-
Type: Task
-
Status: In Progress
-
Priority: Minor
-
Resolution: Unresolved
-
Affects Version/s: None
-
Fix Version/s: QualifiedToSchedule
-
Component/s: Web Common
As explained in our documentation, having a good reverse proxy can significantly improve performances and scalability of a Nuxeo deployment.
However, currently what we are lacking is a blueprint with the associated documentation of what this reverse proxy should look like.
The best way to define this blueprint is probably to implement the best reverse proxy we can for Nuxeo Cloud and then document and publish the configuration items.
Requirements
Here are the high level requirements for this reverse proxy.
Throttling
We want to be able to limit the http throughput in order to:
- avoid DoS
- prevent one user from hammering the server
- maintain a balance between users or services
This basically means being able to:
- limit global throughput
- limit throughput on a per url pattern basis
- limit throughput on a per user basis (session, IP?)
Upload/Download buffering
We want to avoid wasting Nuxeo threads for managing slow uploads or downloads.
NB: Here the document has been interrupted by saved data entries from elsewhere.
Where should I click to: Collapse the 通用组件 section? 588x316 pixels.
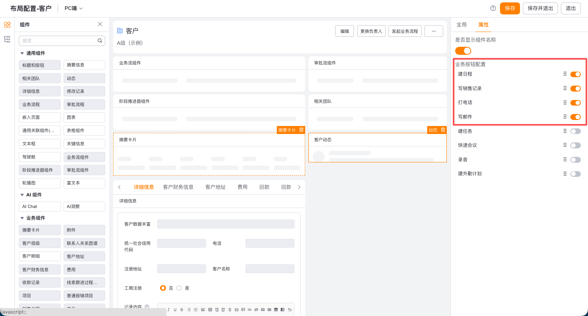click(22, 53)
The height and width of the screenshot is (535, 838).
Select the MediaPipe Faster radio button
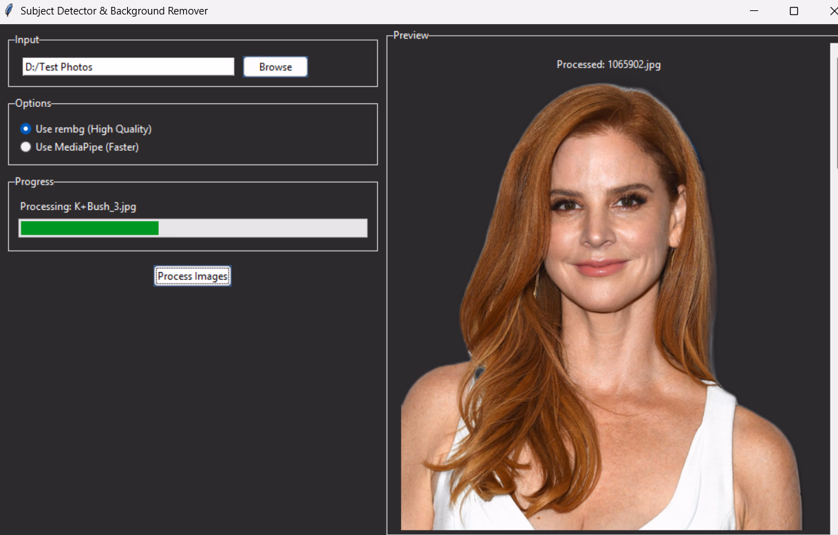point(26,147)
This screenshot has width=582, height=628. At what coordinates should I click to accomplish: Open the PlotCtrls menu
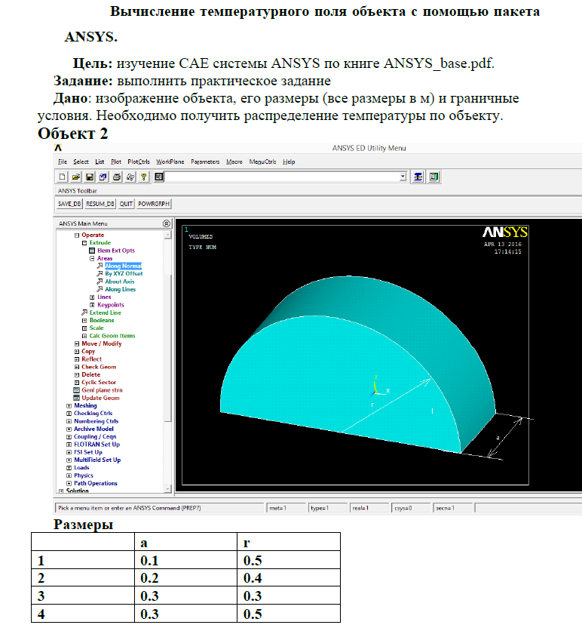click(x=139, y=162)
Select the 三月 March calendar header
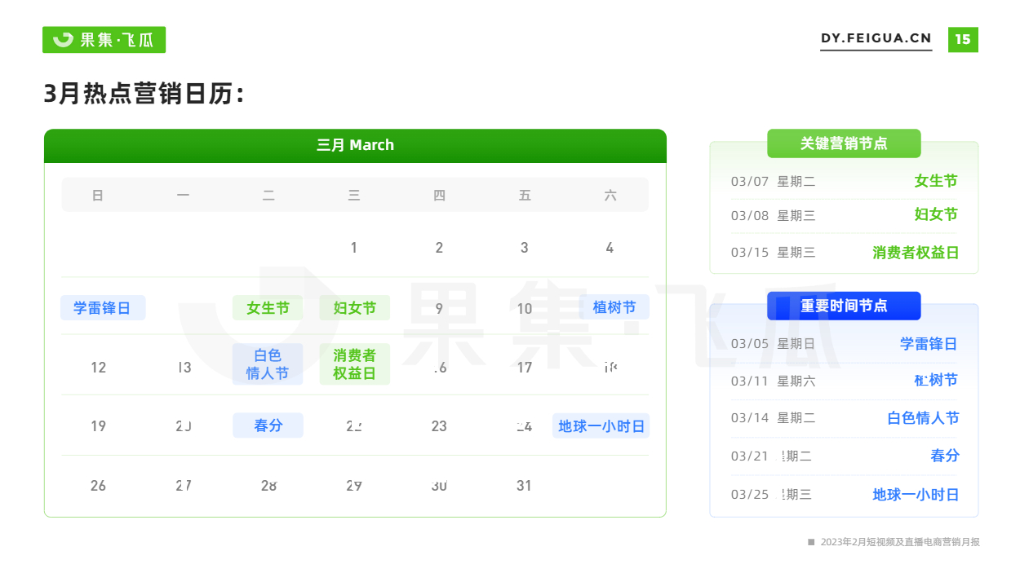 [355, 146]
The Reverse proxy in from of Nuxeo should:
- buffer upload so that :
- user first uploads to the reverse proxy (potentially slow connection)
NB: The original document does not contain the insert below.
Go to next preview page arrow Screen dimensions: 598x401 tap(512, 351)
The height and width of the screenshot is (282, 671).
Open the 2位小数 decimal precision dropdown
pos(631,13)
- then, when all the data has been uploaded by the user, the reverse proxy uploads to Nuxeo (LAN connection)
- buffer download so that :
- the reverse proxy downloads from Nuxeo as fast as possible to free the Nuxeo server
- the reverse proxy handles the download to the end user (potentially slow connection)
Caching
HTTP caching can be critical to an efficient resource management on the server side.
Nuxeo provides caching directives, but ideally we need the reverse proxy to do caching of all the resources that are tagged.
High Availability
Being the entry point of the Nuxeo deployment, the reverse proxy needs to be HA.
Traffic segregation
The reverse proxy can also be a good place to do traffic segregation between different types of usage:
- web vs WebDAV vs Nuxeo Drive
- internal users vs external users
- monitoring traffic vs application traffic
Building blocks
Tomcat
Inside Tomcat we can define different connectors, listening on different ports and managing different thread pools.
Apache
Apache is often installed on the Nuxeo box and can handle:
- SSL/TLS encryption
- routing between Tomcat connectors (i.e. Rewrite rules based on urls or headers)
Dedicated proxy - NGINX
NGINX provides a technical solutions for:
- throttling
- upload buffering
- my understanding is that this is the default behavior proxy_request_buffering
- download buffering
- this seems to be by default proxy_buffering
Dedicated Proxy - HAProxy
It provides the same features than NGINX (throttling, buffering by default) but seems more oriented to do proxy (hence its name). Therefore logging and analysis is far more richer than NGINX poor status pages.
It also provides a slow start mecanism that allows to send only a few requests when a backend is starting rather than a full load immediatly.